Embattled KU prof takes planned sabbatical early
Published on -9/23/2013, 2:13 PM
WICHITA, Kan. (AP) -- An embattled University of Kansas professor began a planned sabbatical early after the fallout from his tweet about the Navy Yard shootings in Washington.
The university said Friday that David W. Guth, an associate professor of journalism, had been placed on indefinite administrative leave.
After last week's shootings that killed 13, including the gunman, Guth tweeted: "The blood is on the hands of the (hash)NRA. Next time, let it be YOUR sons and daughters. Shame on you. May God damn you."
Guth told The Associated Press last week the post "got a conversation going -- that was exactly what I wanted to do." But it has also raised legal questions about how far employers can go in holding workers accountable for what they say on social media.
In February, Guth was awarded a sabbatical to start in spring 2014 to research how rural community journalists survive in the 21st century, according to faculty meeting minutes posted online.
In an email Saturday, he told the AP that the safety of students is the top priority and he agreed to take the sabbatical early to allow "some time for cooler heads to prevail."
He said the move is "painful" because he enjoyed his interactions with students.
Guth also blamed the National Rifle Association and its allies for waging "an unrelenting campaign of harassment" against him, the journalism school and the university -- as manifested by thousands of angry tweets, phone calls and emails. Most were obscene and some contained thinly veiled death threats, he said.

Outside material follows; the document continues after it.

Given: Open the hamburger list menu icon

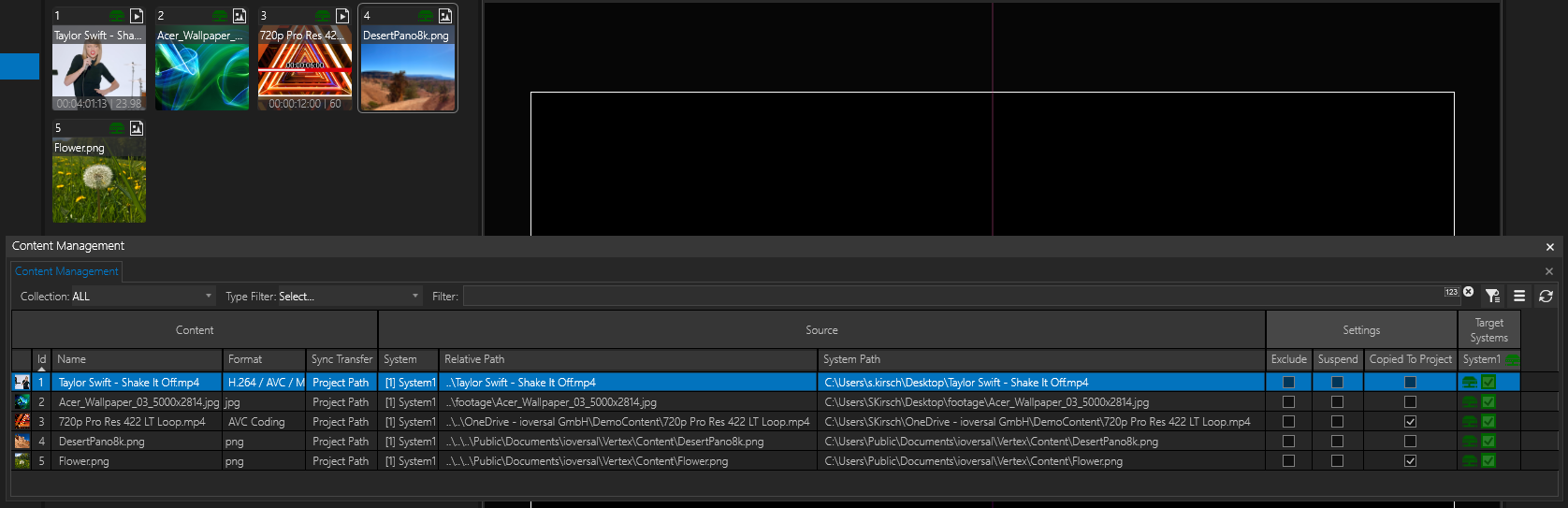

His tweet also has drawn criticism from legislators, including Greg Smith, a Republican state senator from Overland Park and a high school teacher.
Smith said in a statement that as long as Guth is employed at KU, he will neither recommend it to his students as an institution worthy of attendance nor support any budget proposals or recommendations for the university.
The issue may not be as simple as that -- especially regarding public employees who usually enjoy stronger First Amendment protection than private-sector employees.
Mike Selmi, who teaches employment law at George Washington University in Washington, D.C., told The Lawrence Journal-World that, generally, if a public employee is speaking as part of their official duties, their speech is not protected. But if it's outside those duties, he said, the Supreme Court has found a level of protection.
Gary Brunk, executive director of the American Civil Liberties Union of Kansas and Western Missouri, said he didn't like Guth's comment, but he strongly believes it is protected speech.
"I think what the university has done is appalling," Brunk said. "It's one thing to do something that's a clear threat to another person, but he just expressed an opinion."